Talking to a leading daily, Sutapa said, “I think I tried to be too strong, you know. I pretended to be too strong and I took to family responsibilities and duties and everything else. Too early, too strong. My intellect comes in front of my emotional thing. Your mind is always controlling your emotions. I don’t talk to people (about such topics) because I find it so embarrassing to cry in front of people, you know. So probably that’s why I didn’t cry as much as I should have. I don’t know. Probably it’s all bottled inside.”
Last month, Sutapa drove down to Jaipur from Mumbai, for a family wedding. “And when I went there, I just cried and cried. I cried uncontrollably for days... for seven-eight days. 24/7 I cried. I’m not sure why... One, I think, my children were not there with me, I had gone alone – I didn’t have to be strong. And secondly, I don’t know what happened, maybe it’s the place and he was there, since it’s Rajasthan. I think it still holds that connection and it’s very strange, you know, I do get hints of him being around,” she added.

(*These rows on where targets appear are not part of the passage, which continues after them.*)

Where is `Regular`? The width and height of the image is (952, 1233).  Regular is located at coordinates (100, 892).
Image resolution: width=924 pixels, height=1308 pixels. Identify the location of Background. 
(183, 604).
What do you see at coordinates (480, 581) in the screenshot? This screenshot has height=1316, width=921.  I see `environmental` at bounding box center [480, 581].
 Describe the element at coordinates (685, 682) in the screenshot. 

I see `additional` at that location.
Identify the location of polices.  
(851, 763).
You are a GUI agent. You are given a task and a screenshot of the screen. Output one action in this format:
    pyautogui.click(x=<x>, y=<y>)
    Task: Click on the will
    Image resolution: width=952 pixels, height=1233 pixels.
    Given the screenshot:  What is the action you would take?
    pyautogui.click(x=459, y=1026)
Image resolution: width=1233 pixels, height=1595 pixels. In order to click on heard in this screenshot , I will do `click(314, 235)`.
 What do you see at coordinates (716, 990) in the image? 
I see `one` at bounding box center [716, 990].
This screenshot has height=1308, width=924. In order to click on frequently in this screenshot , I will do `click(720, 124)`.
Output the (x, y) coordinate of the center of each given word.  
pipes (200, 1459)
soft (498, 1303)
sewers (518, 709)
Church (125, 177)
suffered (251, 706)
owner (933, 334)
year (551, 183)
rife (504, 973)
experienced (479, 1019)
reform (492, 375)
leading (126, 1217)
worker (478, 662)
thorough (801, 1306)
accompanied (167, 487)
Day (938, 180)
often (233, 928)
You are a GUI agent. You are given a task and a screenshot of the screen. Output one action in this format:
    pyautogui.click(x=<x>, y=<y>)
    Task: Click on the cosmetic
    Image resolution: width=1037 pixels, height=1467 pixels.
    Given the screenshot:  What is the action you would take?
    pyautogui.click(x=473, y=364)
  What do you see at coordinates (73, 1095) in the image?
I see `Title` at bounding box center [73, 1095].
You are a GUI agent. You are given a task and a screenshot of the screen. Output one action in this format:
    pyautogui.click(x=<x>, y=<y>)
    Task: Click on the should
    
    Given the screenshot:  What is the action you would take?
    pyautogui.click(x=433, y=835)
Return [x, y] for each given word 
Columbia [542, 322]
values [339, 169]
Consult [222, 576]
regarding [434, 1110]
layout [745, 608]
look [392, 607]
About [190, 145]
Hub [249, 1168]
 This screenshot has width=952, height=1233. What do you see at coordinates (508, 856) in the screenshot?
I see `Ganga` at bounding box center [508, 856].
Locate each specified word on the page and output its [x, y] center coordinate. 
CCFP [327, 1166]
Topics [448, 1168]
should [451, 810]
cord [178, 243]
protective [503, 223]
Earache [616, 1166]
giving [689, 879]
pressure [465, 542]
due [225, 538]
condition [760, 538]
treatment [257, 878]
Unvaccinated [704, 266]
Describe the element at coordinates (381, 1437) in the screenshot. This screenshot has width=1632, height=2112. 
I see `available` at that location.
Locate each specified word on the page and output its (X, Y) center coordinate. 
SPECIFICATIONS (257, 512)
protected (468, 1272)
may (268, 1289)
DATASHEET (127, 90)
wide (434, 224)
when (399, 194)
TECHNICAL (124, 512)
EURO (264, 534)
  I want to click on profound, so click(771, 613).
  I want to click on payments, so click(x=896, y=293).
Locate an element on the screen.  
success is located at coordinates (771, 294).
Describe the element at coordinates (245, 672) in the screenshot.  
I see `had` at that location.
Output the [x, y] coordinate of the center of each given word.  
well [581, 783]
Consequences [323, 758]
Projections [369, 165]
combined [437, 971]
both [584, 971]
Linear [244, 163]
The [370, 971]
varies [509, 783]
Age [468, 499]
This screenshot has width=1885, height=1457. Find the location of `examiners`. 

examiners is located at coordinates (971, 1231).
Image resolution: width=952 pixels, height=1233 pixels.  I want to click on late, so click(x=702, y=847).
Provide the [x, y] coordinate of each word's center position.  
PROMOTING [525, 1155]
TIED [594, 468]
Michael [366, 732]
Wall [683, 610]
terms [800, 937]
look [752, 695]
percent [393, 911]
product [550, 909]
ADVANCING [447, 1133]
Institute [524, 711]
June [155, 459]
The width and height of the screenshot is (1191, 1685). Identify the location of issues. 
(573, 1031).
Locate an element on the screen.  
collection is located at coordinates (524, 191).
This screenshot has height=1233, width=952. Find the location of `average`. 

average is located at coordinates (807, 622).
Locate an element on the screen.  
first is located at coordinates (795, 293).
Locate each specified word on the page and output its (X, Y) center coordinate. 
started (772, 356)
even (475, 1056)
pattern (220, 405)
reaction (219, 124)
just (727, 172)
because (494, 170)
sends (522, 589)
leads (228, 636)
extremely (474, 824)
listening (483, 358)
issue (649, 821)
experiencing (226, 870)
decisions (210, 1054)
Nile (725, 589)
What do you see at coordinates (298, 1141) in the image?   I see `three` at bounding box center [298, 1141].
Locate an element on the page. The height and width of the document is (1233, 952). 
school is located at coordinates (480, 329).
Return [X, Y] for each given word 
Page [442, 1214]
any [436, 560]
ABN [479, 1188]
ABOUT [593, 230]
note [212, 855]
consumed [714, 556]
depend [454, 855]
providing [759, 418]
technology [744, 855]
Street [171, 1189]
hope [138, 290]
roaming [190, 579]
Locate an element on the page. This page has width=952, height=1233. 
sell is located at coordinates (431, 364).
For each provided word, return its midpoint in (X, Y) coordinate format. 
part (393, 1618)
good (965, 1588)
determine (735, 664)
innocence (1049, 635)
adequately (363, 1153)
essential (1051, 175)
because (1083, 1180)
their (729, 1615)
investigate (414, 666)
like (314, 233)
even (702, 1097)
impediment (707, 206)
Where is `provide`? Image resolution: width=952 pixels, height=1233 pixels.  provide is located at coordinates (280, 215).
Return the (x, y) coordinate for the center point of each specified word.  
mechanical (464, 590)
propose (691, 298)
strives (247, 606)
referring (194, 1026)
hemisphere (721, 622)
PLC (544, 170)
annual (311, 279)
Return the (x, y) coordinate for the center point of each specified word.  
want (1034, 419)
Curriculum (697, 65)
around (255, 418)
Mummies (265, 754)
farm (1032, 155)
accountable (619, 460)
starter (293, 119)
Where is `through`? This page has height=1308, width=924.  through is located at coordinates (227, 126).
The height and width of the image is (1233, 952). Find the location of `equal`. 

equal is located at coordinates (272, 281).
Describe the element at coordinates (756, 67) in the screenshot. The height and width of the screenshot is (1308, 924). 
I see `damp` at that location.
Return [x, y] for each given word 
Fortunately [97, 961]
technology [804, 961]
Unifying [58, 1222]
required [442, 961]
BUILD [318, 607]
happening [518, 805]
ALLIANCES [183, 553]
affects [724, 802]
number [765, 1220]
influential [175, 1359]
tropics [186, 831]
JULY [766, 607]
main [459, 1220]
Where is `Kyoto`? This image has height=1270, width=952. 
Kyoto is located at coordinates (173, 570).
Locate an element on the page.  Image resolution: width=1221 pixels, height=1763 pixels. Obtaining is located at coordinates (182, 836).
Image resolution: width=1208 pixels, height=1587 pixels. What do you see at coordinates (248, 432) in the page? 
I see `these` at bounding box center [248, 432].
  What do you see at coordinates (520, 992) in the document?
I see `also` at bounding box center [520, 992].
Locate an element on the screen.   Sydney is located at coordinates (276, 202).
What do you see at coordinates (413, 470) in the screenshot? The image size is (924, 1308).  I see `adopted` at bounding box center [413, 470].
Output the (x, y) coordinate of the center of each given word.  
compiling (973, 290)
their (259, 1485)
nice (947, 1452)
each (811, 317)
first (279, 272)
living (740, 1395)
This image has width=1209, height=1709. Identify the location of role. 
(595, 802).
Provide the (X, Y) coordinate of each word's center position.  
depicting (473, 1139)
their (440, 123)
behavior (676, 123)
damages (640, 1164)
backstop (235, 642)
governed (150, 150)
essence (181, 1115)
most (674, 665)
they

Also see: When Virat Kohli sang for Anushka Sharma, left her emotional. Watch throwback video
Irrfan is survived by Sutapa and their sons, Babil and Ayaan. At the time of his death, she shared a statement on behalf of the family, in which she said, “How can I write this as a family statement when the whole world is taking it as a personal loss? How can I begin to feel alone when millions are grieving with us at the moment?” She went on to say that the death was ‘not a loss’ but a gain. “It’s a gain of the things he taught us, and now we shall finally begin to truly implement it and evolve.”